Using this model you can, given the current state $\mathbf{x}$, calcualte how the state will change. This of course does not give you the desired angular positions about which you asked. Assuming the user expects the quadcopter to hover once it has reached the specified desired position $\mathbf{p} = [X, Y, Z]^T$ then we need $\mathbf{v} = \mathbf{r} = \mathbf{w} = \left[ \begin{matrix} 0 & 0 & 0 \end{matrix} \right]^T$ for the final state.

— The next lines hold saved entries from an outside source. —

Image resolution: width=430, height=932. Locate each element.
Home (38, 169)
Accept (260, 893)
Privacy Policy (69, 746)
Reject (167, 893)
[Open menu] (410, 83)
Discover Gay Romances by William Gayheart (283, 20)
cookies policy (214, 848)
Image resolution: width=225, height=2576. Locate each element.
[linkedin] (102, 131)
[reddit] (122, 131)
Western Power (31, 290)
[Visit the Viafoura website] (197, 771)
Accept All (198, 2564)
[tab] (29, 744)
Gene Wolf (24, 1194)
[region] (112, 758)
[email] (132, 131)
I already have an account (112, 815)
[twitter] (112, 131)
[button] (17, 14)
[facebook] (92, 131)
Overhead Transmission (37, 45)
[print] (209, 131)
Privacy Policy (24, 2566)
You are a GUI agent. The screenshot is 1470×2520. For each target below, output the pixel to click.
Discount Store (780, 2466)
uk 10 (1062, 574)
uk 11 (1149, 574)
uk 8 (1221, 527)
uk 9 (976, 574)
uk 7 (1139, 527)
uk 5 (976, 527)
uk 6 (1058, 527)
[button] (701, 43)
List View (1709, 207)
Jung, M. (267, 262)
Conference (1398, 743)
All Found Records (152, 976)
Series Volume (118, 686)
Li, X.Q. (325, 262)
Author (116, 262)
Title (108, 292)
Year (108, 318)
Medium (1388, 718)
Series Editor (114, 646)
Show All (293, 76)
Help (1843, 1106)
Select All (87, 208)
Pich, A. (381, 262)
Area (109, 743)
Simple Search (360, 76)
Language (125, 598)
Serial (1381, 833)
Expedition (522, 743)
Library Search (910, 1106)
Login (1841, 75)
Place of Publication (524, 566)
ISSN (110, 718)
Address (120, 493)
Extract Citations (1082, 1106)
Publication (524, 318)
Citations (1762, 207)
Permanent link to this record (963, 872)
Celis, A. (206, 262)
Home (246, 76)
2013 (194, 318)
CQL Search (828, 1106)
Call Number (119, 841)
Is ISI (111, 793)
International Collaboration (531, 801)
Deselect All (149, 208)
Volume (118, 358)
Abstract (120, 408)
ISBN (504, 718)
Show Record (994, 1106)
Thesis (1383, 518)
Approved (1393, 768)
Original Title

However that still does not give you the desired angles to transition between the initial state $\mathbf{x}_i$ and the final state $\mathbf{x}_f = \left[ \begin{matrix} \mathbf{p} & \mathbf{v} & \mathbf{r} & \mathbf{w} \end{matrix} \right]^T$. To get that you need a higher level controller to calculate a trajectory $\pi = (\mathbf{x}[], \mathbf{u}[], \tau)$ with $\mathbf{x} : [0, \tau] \rightarrow \mathcal{X}$, $\mathbf{u} : [0, \tau] \rightarrow \mathcal{U}$ for the state-space $\mathcal{X}$ and control space $\mathcal{U}$ and some travel time $\tau$. This trajectory will give you the desired angles at any given moment.

Unfortunately there are a lot of ways to calculate this trajectory. One possibility is to look at my own work in this area. Specifically my paper titled Kinodynamic RRT*: Asymptotically Optimal Motion Planning for Robots with Linear Dynamics.